The most useful grep flags are shown here:

-i Ignore uppercase and lowercase when comparing.
-v
Print only lines that do not match the pattern.
-c
Print only a count of the matching lines.
-n
Display the line number before each matching line.

When grep performs its pattern matching, it expects you to provide a regular expression for the pattern. Regular expressions can be very simple or quite complex, so we won't get into a lot of details here. Here are the most common types of regular expressions:

abc Match lines containing the string "abc" anywhere.
^abc
Match lines starting with "abc."
abc$
Match lines ending with "abc."
a..c
Match lines containing "a" and "c" separated by any two characters (the dot matches any single character).
a.*c
Match lines containing "a" and "c" separated by any number of characters (the dot- asterisk means match zero or more characters).

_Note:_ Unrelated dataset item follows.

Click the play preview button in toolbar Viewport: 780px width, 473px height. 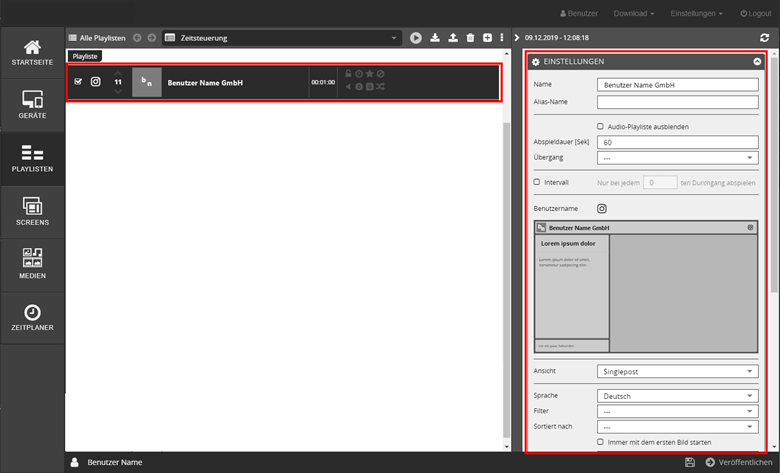point(416,38)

Regular expressions also come into play when using vi, sed, awk, and other Unix commands. If you want to master Unix, take time to understand regular expressions. Here is a sample poem.txt file and some grep commands to demonstrate regular-expression pattern matching:

Mary had a little lamb
Mary fried a lot of spam
Jack ate a Spam sandwich
Jill had a lamb spamwich

To print all lines containing spam (respecting uppercase and lowercase), enter

grep 'spam' poem.txt
Mary fried a lot of spam
Jill had a lamb spamwich

To print all lines containing spam (ignoring uppercase and lowercase), enter

grep -i 'spam' poem.txt
Mary fried a lot of spam
Jack ate a Spam sandwich
Jill had a lamb spamwich

To print just the number of lines containing the word spam (ignoring uppercase and lowercase), enter

grep -ic 'spam' poem.txt
3

To print all lines not containing spam (ignoring uppercase and lowercase), enter

grep -i -v 'spam' poem.txt
Mary had a little lamb

To print all lines starting with Mary, enter

grep '^Mary' poem.txt
Mary had a little lamb
Mary fried a lot of spam

To print all lines ending with ich, enter

grep 'ich$' poem.txt
Jack ate a Spam sandwich
Jill had a lamb spamwich

To print all lines containing had followed by lamb, enter

grep 'had.*lamb' poem.txt
Mary had a little lamb
Jill had a lamb spamwich

If you want to learn more about regular expressions, start with the man regexp command. There's also a good book called Mastering Regular Expressions, by Jeffrey Friedl, published by O'Reilly & Associates.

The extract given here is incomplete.